- Born: Anna Smaill April 1979 (age 47) Auckland, New Zealand
- Education: University of Auckland Victoria University of Wellington University College London
- Occupations: Poet, Writer, Violinist
- Spouse: Carl Shuker
- Children: 1
- Writing career
- Subject: Poetry
- Notable awards: World Fantasy Award for Best Novel 2016.
- Website: www.annasmaill.com

= Anna Smaill =

New Zealand poet and novelist

Anna Smaill (born April 1979) is a New Zealand poet and novelist, and a former violinist.

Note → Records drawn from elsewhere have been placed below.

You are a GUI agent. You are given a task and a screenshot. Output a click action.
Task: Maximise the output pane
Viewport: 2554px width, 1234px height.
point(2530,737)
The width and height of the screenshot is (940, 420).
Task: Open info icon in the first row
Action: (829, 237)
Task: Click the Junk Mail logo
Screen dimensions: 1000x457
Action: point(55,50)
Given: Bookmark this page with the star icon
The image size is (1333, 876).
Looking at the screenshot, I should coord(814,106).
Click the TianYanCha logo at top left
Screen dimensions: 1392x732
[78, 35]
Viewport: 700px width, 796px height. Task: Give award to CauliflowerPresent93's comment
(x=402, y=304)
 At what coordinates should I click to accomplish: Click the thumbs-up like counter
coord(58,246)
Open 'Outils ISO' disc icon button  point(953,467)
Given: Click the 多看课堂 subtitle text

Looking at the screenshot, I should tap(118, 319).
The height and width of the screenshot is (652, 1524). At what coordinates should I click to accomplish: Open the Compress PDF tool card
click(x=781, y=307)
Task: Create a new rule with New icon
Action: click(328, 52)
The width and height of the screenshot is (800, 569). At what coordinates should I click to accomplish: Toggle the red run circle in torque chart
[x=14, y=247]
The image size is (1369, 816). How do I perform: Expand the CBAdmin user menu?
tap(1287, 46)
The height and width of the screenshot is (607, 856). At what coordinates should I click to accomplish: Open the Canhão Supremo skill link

==Early life and education==
Smaill was born in Auckland in 1979. She started playing the violin aged seven. She studied musical performance at the University of Canterbury in the late 1990s and during her time at Canterbury, she decided to not become a professional violinist, but pursue a career in writing instead. She began studying English and music theory, before changing to the University of Auckland, from where she graduated with a master's degree in English. She spent the following year in Wellington at Victoria University of Wellington, graduating with a masters in creative writing from the International Institute of Modern Letters. She lived in Tokyo, Japan, from 2004 to 2006. Smaill started a PhD in contemporary American poetry at University College London in the United Kingdom, and finished it after returning to live in Wellington in 2013. She was a lecturer in creative writing at the University of Hertfordshire from 2009 to 2012.

==Writing==
Smaill was included in the Best New Zealand Poems series in 2002 and 2005. Her first collection of poetry, The Violinist in Spring, was published in 2006. Her first novel, The Chimes, was published in 2015 and was longlisted for the 2015 Man Booker Prize, but did not make the shortlist. She had been unaware that her publisher had submitted The Chimes for the award. The Chimes was awarded the World Fantasy Award for Best Novel in October 2016.

Smaill writes her work in longhand before typing it up.

In 2023 Smaill's second novel, Bird Life, was published by Te Herenga Waka University Press. Bird Life was longlisted for the Jann Medlicott Acorn Prize for Fiction in 2024.

==Family==
Smaill met the novelist Carl Shuker while studying at Victoria University. They married in 2010 and have one daughter.